Listed records »

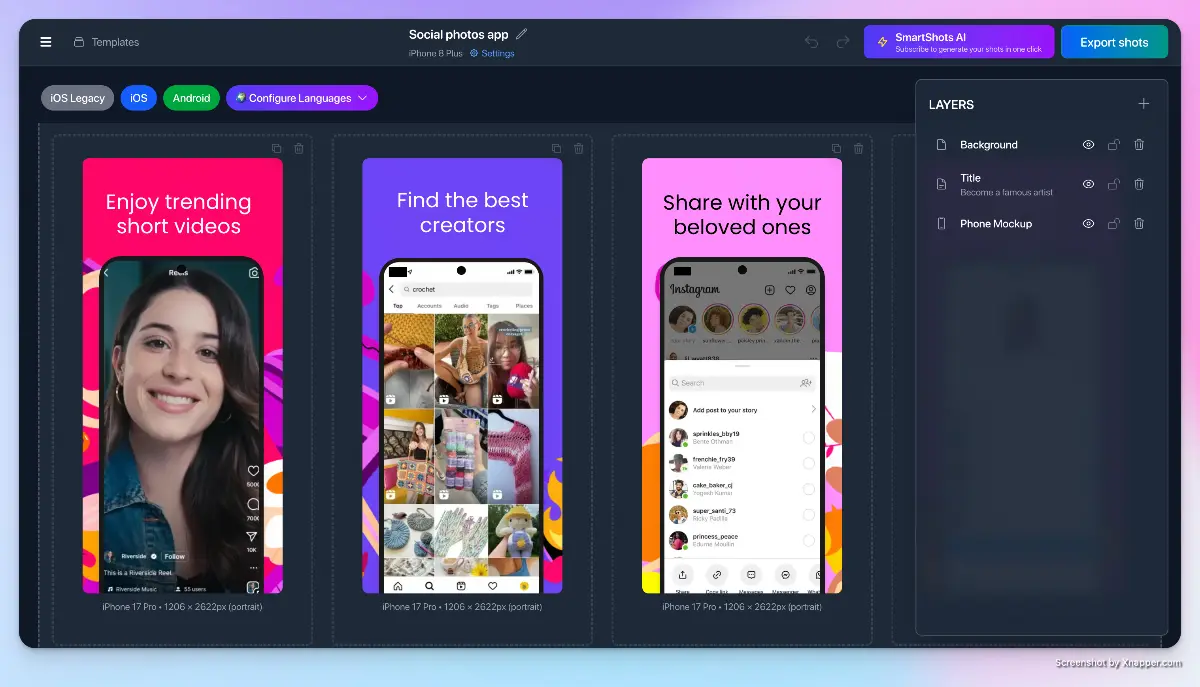Add a new layer with the plus icon
The width and height of the screenshot is (1200, 687).
[x=1143, y=103]
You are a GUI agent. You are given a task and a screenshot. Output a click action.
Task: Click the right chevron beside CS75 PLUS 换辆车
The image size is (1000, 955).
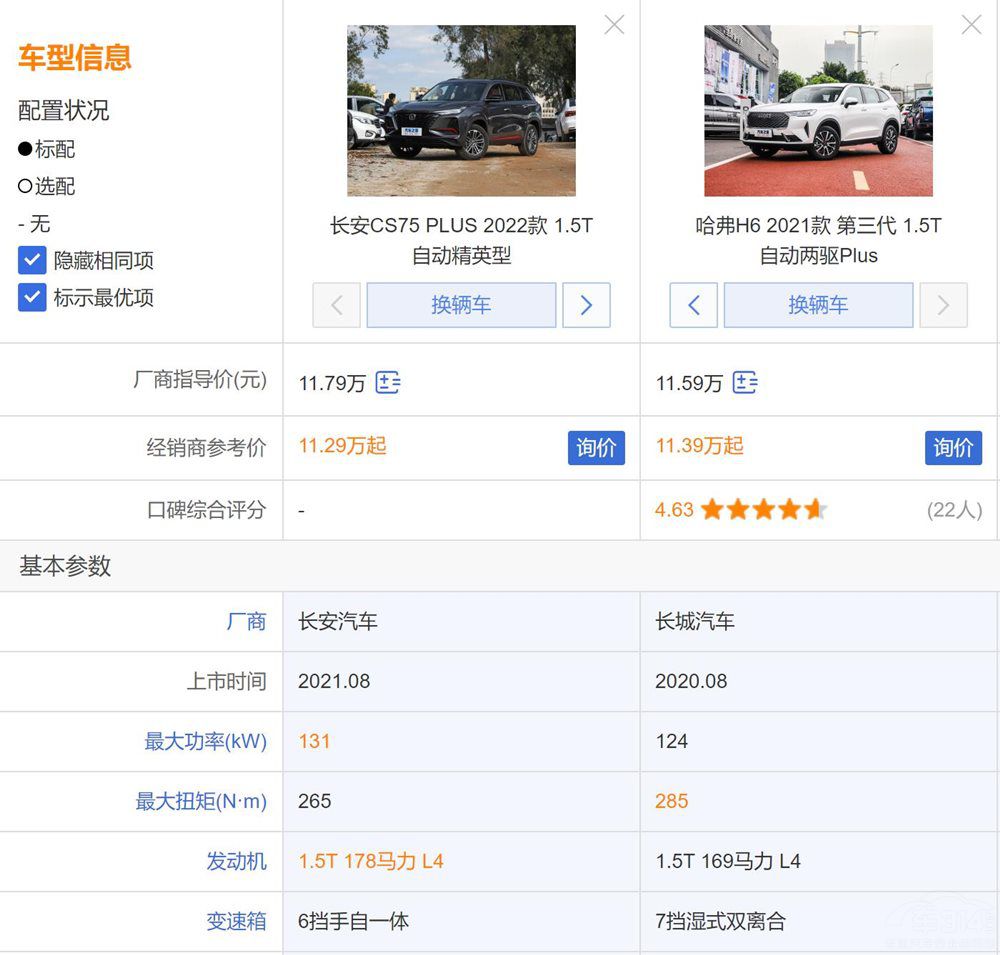coord(587,305)
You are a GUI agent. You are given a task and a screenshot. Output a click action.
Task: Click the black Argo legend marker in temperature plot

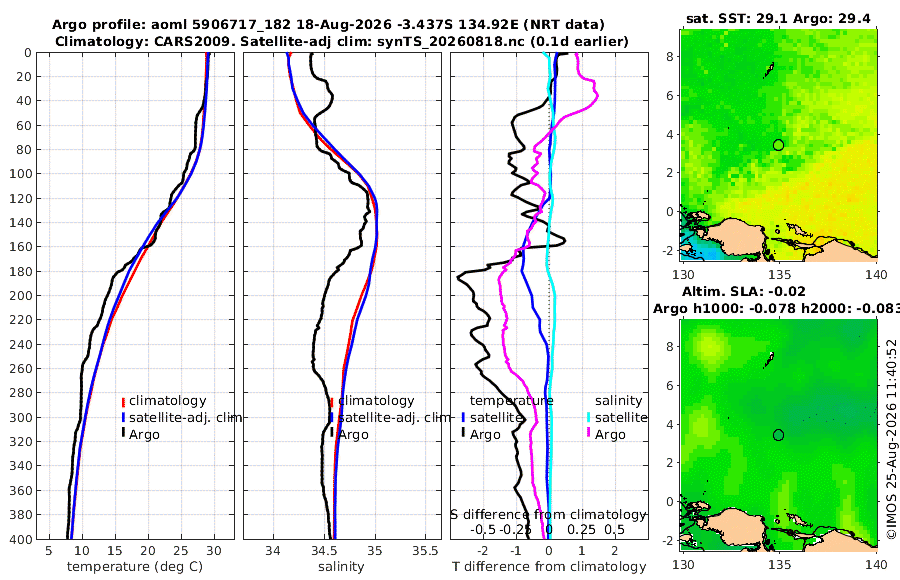(x=123, y=433)
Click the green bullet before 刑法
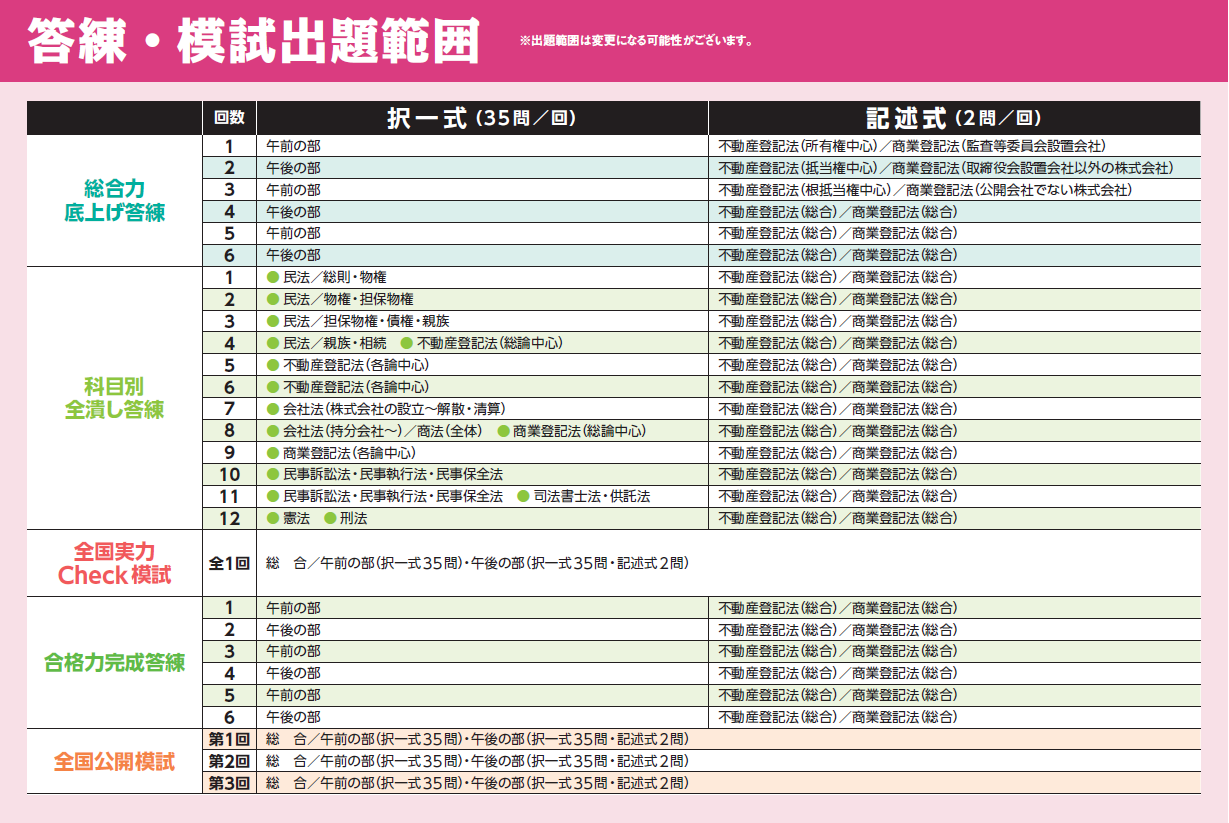 click(329, 519)

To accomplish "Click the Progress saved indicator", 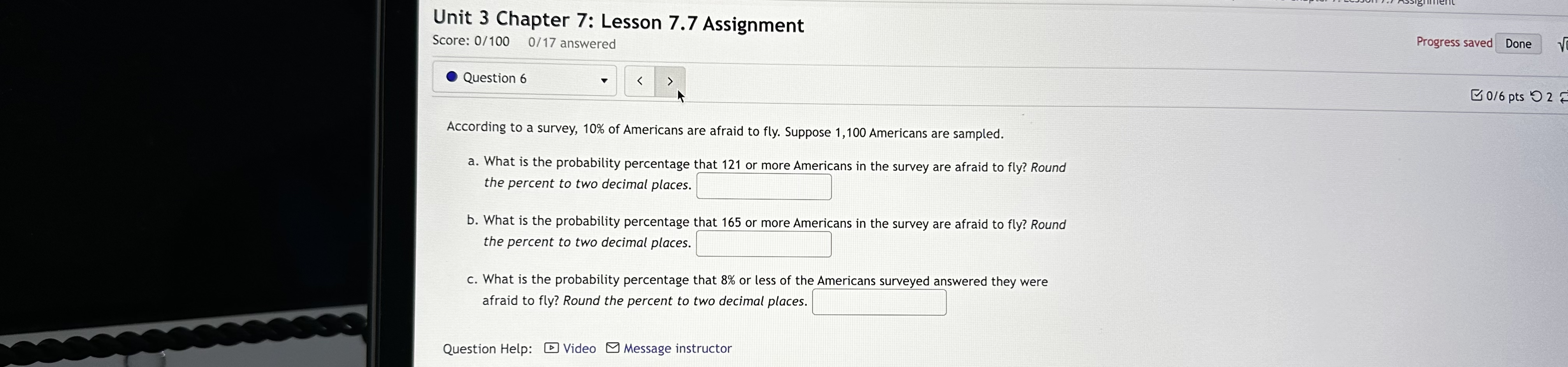I will (x=1454, y=41).
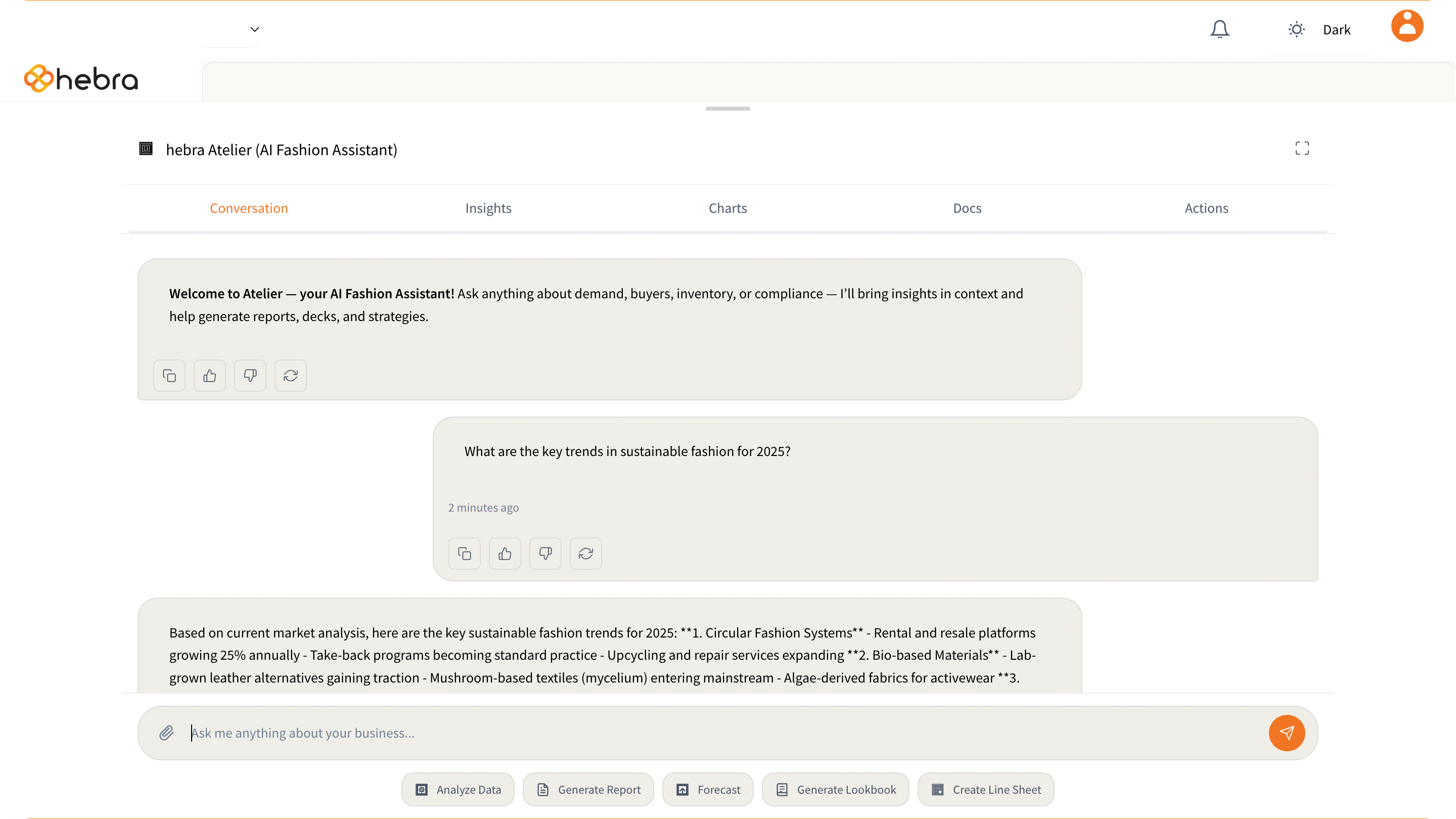Expand the dropdown chevron at top

point(254,29)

What is required » Copy the data from the start through the line with "click(329, 519)", swapping "right chevron" for "right arrow" and keeping everything else the same. Leave the pictures out.

Right answer »
Add a new layer with the plus icon
The width and height of the screenshot is (1200, 687).
[x=1143, y=103]
You are a GUI agent. You are given a task and a screenshot. Output a click action.
Task: Click the right arrow beside CS75 PLUS 换辆车
The image size is (1000, 955).
coord(587,305)
You are a GUI agent. You are given a task and a screenshot. Output a click action.
Task: Click the black Argo legend marker in temperature plot

(x=123, y=433)
Click the green bullet before 刑法
 click(329, 519)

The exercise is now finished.